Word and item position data

━━━━━━━━

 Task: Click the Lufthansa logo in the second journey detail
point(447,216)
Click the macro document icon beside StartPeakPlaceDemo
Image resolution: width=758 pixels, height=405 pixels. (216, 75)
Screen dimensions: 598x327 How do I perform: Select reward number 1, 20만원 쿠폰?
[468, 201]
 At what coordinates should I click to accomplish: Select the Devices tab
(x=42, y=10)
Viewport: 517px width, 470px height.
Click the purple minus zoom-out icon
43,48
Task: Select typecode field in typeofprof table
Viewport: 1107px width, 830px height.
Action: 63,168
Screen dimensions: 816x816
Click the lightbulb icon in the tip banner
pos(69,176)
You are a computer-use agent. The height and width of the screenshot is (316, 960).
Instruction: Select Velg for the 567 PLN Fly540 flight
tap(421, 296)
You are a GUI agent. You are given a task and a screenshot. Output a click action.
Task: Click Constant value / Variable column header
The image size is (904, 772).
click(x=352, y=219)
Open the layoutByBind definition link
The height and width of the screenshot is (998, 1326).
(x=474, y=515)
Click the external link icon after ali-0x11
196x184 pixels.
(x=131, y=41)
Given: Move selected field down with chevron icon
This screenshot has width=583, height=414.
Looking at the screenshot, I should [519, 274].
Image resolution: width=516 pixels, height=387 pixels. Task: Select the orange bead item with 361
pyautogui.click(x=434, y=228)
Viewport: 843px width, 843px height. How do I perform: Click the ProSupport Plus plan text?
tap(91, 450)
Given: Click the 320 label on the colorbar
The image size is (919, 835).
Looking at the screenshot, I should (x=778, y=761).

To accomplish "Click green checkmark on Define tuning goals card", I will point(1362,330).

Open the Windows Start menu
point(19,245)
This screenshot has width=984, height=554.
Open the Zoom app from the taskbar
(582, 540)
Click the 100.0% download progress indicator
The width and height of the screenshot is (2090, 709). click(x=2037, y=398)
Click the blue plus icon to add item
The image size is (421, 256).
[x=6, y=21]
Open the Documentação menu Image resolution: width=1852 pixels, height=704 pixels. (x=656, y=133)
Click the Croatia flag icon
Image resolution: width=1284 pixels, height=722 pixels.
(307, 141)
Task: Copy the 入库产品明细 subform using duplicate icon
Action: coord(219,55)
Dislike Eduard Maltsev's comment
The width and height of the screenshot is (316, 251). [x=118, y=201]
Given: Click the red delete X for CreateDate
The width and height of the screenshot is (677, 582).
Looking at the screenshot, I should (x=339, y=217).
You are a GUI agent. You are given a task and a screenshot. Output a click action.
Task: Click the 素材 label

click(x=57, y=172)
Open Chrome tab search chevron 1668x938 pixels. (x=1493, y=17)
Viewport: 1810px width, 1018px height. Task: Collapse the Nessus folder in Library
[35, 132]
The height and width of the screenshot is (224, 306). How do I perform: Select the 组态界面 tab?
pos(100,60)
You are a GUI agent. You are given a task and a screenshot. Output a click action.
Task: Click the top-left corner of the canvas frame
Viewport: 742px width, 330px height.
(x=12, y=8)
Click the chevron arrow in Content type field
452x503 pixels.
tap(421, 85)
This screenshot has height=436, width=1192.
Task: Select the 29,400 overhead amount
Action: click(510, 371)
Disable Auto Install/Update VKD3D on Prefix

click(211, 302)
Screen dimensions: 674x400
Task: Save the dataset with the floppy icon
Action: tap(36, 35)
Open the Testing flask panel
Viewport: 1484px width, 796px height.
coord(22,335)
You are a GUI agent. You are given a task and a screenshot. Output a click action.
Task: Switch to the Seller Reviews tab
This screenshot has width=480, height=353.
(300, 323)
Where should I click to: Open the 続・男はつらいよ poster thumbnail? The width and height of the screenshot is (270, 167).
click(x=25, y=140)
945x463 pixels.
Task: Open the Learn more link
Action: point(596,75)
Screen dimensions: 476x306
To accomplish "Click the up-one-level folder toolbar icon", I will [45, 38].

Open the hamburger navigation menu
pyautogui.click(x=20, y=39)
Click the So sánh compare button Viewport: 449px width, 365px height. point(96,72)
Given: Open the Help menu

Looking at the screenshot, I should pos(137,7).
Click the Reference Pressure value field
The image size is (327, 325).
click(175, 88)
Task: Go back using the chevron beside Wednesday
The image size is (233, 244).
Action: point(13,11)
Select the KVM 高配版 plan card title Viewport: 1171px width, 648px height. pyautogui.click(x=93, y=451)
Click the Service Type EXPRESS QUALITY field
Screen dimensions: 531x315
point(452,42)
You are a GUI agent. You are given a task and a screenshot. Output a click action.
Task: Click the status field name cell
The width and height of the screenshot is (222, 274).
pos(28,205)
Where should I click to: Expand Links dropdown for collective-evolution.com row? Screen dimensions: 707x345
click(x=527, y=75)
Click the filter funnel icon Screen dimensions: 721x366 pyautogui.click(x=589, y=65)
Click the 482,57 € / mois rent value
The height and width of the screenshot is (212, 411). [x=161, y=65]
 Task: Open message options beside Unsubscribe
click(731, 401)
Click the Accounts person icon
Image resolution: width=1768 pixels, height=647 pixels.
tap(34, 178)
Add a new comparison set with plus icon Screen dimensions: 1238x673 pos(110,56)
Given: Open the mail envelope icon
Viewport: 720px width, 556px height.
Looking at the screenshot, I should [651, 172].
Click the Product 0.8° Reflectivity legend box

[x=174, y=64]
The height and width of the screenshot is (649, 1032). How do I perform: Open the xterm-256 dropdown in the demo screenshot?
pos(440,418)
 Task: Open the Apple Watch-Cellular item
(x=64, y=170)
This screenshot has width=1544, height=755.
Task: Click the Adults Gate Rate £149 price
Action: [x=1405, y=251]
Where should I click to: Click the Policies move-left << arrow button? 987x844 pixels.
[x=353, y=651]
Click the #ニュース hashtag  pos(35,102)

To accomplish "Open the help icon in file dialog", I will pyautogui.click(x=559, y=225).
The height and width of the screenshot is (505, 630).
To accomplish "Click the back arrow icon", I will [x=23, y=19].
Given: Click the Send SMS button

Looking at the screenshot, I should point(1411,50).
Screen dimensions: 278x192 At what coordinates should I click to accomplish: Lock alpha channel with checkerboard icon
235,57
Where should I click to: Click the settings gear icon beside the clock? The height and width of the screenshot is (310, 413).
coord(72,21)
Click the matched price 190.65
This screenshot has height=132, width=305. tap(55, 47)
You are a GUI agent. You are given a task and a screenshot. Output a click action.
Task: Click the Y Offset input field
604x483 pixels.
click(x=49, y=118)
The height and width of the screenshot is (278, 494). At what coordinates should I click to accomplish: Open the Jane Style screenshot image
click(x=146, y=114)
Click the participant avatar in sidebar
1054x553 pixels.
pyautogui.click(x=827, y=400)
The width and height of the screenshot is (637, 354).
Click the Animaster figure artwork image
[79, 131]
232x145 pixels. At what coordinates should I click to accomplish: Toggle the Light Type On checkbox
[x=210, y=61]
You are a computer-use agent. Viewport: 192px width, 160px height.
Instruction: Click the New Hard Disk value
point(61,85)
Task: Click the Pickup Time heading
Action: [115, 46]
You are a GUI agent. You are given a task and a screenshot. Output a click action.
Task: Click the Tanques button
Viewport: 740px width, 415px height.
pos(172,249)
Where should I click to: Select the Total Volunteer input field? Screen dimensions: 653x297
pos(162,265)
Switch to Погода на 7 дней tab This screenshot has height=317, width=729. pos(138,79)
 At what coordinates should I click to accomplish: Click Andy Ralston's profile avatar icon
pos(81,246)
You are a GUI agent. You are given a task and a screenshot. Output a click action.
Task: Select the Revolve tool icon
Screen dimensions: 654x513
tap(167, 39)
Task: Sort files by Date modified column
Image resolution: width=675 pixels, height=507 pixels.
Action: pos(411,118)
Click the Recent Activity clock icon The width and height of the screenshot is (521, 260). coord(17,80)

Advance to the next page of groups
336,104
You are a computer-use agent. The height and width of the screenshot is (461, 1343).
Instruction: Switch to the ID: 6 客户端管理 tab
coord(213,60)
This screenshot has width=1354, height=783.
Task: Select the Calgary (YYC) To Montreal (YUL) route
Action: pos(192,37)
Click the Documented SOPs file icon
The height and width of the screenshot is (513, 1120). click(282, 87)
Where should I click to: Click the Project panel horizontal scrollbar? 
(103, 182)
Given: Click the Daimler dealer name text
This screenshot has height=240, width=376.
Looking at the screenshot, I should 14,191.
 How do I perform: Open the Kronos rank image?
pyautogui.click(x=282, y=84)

━━━━━━━━

(Task instructions) Express the lines of the listing above as a JSON list of strings, one string per line, leaving out blank lines. Include only the lines from the one containing "Task: Select typecode" through the one containing "Open the Documentação", both ends included.

(Task answer)
[
  "Task: Select typecode field in typeofprof table",
  "Viewport: 1107px width, 830px height.",
  "Action: 63,168",
  "Screen dimensions: 816x816",
  "Click the lightbulb icon in the tip banner",
  "pos(69,176)",
  "You are a computer-use agent. The height and width of the screenshot is (316, 960).",
  "Instruction: Select Velg for the 567 PLN Fly540 flight",
  "tap(421, 296)",
  "You are a GUI agent. You are given a task and a screenshot. Output a click action.",
  "Task: Click Constant value / Variable column header",
  "The image size is (904, 772).",
  "click(x=352, y=219)",
  "Open the layoutByBind definition link",
  "The height and width of the screenshot is (998, 1326).",
  "(x=474, y=515)",
  "Click the external link icon after ali-0x11",
  "196x184 pixels.",
  "(x=131, y=41)",
  "Given: Move selected field down with chevron icon",
  "This screenshot has width=583, height=414.",
  "Looking at the screenshot, I should [519, 274].",
  "Image resolution: width=516 pixels, height=387 pixels. Task: Select the orange bead item with 361",
  "pyautogui.click(x=434, y=228)",
  "Viewport: 843px width, 843px height. How do I perform: Click the ProSupport Plus plan text?",
  "tap(91, 450)",
  "Given: Click the 320 label on the colorbar",
  "The image size is (919, 835).",
  "Looking at the screenshot, I should (x=778, y=761).",
  "To accomplish \"Click green checkmark on Define tuning goals card\", I will point(1362,330).",
  "Open the Windows Start menu",
  "point(19,245)",
  "This screenshot has width=984, height=554.",
  "Open the Zoom app from the taskbar",
  "(582, 540)",
  "Click the 100.0% download progress indicator",
  "The width and height of the screenshot is (2090, 709). click(x=2037, y=398)",
  "Click the blue plus icon to add item",
  "The image size is (421, 256).",
  "[x=6, y=21]",
  "Open the Documentação menu Image resolution: width=1852 pixels, height=704 pixels. (x=656, y=133)"
]